Porque no es el discípulo más que el Maestro
—«seréis odiados de todos por causa de mi nombre» (Lc 21,17)—, y si el Señor fue signo de contradicción,
necesariamente lo seremos sus discípulos. El Reino de Dios lo arrebatarán los
que se hacen violencia, los que luchan contra los enemigos del alma, los que
pelean con bravura esa “bellísima guerra de paz y de amor”, como le gustaba
decir a san Josemaría Escrivá, en qué consiste la vida cristiana. No hay rosas
sin espinas, y no es el camino hacia el Cielo un sendero sin dificultades. De
ahí que sin la virtud cardinal de la fortaleza nuestras buenas intenciones
terminarían siendo estériles. Y la perseverancia forma parte de la fortaleza.

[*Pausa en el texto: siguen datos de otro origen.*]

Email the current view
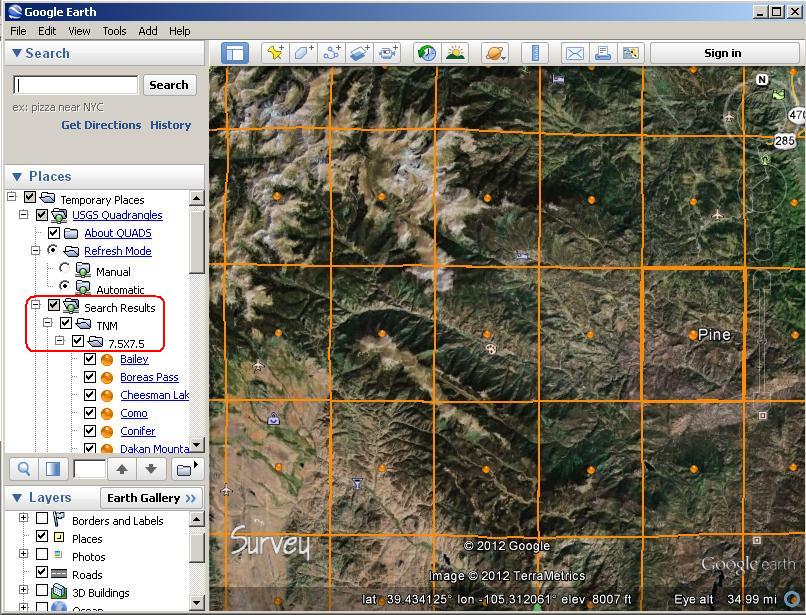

Nos empuja, en concreto, a tener las fuerzas suficientes para sobrellevar con
alegría las contradicciones.
La perseverancia en grado sumo se da en la cruz.
Por eso la perseverancia confiere libertad al otorgar la posesión de sí mismo
mediante el amor. La promesa de Cristo es indefectible: «Con vuestra
perseverancia salvaréis vuestras almas» (Lc
21,19), y esto es así porque lo que nos salva es la Cruz. Es la fuerza del
amor lo que nos da a cada uno la paciente y gozosa aceptación de la Voluntad de
Dios, cuando ésta —como sucede en la Cruz— contraría en un primer momento a
nuestra pobre voluntad humana.
Sólo en un primer momento, porque después se
libera la desbordante energía de la perseverancia que nos lleva a comprender la
difícil ciencia de la cruz. Por eso, la perseverancia engendra paciencia, que
va mucho más allá de la simple resignación. Más aún, nada tiene que ver con
actitudes estoicas. La paciencia contribuye decisivamente a entender que la
Cruz, mucho antes que dolor, es esencialmente amor.
Quien entendió mejor que nadie esta verdad
salvadora, nuestra Madre del Cielo, nos ayudará también a nosotros a
comprenderla.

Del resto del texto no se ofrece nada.